▼
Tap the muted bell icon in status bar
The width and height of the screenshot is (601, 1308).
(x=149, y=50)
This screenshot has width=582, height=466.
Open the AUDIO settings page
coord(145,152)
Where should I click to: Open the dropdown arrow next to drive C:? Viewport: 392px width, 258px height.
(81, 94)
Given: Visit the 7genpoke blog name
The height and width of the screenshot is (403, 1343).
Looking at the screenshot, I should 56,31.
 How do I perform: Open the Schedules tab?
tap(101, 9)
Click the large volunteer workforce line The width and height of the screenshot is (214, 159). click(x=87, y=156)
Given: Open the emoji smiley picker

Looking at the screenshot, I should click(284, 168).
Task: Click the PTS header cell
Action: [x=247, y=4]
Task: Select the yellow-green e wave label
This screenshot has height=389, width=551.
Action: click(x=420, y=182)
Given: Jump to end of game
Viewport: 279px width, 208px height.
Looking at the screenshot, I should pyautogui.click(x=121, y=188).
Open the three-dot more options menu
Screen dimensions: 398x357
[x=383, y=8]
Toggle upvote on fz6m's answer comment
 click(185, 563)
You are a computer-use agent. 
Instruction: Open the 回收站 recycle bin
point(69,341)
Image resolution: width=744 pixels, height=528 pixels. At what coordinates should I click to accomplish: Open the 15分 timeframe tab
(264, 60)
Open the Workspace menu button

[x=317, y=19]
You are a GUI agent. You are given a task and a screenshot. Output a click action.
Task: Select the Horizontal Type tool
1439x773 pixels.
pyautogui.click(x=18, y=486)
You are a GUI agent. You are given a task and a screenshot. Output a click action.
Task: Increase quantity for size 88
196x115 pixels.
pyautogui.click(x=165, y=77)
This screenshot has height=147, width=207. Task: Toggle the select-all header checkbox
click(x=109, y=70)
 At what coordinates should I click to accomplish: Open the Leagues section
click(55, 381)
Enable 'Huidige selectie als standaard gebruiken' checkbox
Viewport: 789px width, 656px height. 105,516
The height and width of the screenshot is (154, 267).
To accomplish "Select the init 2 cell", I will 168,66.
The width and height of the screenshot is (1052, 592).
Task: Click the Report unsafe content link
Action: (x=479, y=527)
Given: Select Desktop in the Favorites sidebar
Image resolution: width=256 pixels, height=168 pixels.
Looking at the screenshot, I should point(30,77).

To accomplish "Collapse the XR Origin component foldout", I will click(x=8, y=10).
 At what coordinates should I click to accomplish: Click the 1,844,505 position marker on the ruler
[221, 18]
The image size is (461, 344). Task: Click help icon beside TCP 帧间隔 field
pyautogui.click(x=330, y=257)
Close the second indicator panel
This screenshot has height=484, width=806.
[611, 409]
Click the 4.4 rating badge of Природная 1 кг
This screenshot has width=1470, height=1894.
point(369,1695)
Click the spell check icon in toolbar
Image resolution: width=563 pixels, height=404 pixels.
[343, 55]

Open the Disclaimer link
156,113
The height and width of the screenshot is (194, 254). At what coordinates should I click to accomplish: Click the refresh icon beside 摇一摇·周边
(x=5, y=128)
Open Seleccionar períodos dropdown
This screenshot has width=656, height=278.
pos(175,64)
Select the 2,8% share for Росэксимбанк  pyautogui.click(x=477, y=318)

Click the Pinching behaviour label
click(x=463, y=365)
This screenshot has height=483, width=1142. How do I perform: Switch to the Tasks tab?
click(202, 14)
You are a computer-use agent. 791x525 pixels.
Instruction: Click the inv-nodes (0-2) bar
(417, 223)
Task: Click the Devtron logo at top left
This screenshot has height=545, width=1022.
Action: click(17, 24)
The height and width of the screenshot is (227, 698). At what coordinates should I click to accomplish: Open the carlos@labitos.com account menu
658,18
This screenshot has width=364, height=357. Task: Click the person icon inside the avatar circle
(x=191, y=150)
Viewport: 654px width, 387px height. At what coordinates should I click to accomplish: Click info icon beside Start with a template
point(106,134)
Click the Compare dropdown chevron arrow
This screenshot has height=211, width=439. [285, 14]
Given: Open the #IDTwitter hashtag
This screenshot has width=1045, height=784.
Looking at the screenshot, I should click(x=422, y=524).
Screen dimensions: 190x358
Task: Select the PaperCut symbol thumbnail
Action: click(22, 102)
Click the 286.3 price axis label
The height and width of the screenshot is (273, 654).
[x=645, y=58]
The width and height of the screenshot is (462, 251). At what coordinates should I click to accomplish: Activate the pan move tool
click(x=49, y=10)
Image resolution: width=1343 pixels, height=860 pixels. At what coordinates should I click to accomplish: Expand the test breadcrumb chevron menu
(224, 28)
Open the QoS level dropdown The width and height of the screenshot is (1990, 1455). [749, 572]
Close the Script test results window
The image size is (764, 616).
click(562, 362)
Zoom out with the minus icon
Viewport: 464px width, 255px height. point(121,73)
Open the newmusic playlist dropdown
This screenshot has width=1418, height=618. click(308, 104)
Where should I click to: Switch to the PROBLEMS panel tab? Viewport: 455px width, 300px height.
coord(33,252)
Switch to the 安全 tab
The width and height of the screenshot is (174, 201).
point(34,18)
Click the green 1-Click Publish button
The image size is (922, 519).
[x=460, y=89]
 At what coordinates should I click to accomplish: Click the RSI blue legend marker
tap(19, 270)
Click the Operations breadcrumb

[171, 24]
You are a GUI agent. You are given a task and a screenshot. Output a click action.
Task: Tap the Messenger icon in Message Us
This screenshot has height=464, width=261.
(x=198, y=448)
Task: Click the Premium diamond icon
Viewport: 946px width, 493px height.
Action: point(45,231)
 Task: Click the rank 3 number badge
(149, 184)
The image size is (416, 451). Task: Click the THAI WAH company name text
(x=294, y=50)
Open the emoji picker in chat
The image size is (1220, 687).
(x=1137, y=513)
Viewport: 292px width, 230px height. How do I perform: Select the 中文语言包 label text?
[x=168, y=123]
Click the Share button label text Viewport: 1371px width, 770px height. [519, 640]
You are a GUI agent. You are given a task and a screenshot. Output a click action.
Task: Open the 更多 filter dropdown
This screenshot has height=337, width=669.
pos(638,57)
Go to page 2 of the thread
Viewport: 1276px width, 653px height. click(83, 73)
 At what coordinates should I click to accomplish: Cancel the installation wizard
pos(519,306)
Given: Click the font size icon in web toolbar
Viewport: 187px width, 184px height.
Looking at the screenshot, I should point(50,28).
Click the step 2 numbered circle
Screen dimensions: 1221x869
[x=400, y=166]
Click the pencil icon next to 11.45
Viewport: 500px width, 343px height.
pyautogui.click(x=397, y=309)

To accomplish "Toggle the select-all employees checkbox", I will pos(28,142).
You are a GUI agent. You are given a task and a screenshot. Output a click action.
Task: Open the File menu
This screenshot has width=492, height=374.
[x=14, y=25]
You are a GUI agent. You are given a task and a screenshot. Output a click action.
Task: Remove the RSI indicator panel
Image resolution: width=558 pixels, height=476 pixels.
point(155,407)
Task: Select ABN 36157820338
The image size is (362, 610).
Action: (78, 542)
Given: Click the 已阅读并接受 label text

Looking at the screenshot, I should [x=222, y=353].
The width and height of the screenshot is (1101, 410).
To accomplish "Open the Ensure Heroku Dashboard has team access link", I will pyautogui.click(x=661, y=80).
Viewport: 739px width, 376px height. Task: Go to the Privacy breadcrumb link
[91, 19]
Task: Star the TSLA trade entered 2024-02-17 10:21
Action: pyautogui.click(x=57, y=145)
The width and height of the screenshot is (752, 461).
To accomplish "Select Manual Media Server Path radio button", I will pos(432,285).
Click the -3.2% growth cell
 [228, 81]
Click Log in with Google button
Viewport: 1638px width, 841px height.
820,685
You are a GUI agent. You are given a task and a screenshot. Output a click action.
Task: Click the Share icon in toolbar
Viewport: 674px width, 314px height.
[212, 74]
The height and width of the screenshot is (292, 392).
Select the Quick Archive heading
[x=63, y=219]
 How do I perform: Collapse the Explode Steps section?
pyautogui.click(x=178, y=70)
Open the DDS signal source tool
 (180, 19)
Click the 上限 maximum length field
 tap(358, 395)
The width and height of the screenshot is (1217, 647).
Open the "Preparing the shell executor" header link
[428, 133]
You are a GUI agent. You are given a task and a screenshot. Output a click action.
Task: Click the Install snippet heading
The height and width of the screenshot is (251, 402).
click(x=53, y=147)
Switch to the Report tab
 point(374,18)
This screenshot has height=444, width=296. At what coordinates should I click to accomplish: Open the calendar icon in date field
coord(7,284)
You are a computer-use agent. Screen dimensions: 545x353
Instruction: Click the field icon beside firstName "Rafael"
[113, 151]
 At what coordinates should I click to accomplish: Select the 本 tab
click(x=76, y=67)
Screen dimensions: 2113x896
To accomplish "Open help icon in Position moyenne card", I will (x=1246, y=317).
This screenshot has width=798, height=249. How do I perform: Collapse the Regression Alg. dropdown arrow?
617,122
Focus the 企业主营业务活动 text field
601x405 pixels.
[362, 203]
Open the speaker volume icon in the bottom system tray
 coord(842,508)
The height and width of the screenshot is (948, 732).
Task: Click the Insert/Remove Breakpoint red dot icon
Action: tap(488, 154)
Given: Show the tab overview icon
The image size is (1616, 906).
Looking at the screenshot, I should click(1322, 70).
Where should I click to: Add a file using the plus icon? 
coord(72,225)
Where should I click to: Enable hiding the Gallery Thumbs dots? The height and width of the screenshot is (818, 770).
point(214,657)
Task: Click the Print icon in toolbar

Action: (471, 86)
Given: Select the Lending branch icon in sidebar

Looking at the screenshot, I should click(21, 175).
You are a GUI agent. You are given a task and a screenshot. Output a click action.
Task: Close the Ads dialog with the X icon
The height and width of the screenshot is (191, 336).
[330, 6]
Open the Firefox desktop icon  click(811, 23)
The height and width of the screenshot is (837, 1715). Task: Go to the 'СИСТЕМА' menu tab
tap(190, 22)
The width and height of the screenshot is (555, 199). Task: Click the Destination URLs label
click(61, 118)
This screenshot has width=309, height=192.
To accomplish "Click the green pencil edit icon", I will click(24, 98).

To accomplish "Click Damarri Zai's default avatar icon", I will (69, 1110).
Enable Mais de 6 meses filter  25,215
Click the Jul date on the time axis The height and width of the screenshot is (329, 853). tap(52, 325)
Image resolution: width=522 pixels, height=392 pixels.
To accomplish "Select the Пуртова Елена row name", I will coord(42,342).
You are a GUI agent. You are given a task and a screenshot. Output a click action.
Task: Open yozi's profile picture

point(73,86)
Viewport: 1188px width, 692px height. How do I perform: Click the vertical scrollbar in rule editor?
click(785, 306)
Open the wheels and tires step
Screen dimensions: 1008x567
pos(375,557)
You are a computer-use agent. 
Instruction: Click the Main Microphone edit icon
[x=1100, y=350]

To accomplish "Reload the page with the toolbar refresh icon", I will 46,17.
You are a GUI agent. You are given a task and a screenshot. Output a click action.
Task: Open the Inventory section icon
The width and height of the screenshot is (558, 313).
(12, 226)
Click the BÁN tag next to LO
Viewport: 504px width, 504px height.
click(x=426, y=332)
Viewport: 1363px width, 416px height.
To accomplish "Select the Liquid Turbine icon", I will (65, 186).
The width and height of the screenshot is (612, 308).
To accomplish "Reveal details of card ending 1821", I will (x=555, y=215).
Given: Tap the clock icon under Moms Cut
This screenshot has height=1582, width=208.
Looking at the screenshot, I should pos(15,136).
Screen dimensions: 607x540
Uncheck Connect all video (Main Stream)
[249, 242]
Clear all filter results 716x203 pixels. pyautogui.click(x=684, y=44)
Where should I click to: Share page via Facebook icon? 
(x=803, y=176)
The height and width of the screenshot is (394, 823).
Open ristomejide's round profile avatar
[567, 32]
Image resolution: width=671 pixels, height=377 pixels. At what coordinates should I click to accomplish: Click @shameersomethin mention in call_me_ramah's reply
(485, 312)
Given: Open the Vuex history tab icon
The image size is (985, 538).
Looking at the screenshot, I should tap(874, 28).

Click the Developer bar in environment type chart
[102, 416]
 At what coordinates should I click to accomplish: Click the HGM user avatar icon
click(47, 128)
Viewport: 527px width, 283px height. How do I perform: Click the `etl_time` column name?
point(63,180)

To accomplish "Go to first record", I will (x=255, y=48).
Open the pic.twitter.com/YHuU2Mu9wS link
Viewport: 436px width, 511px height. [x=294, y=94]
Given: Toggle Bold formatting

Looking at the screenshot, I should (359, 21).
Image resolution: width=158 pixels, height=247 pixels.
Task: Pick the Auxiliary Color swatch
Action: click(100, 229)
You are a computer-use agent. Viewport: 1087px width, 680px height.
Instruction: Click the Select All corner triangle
▲
== What the exercise asks ==
Exact lines only, please: output the listing from the first line to the line with "Given: Visit the 7genpoke blog name", both included.

== Result of the exercise ==
Tap the muted bell icon in status bar
The width and height of the screenshot is (601, 1308).
(x=149, y=50)
This screenshot has width=582, height=466.
Open the AUDIO settings page
coord(145,152)
Where should I click to: Open the dropdown arrow next to drive C:? Viewport: 392px width, 258px height.
(81, 94)
Given: Visit the 7genpoke blog name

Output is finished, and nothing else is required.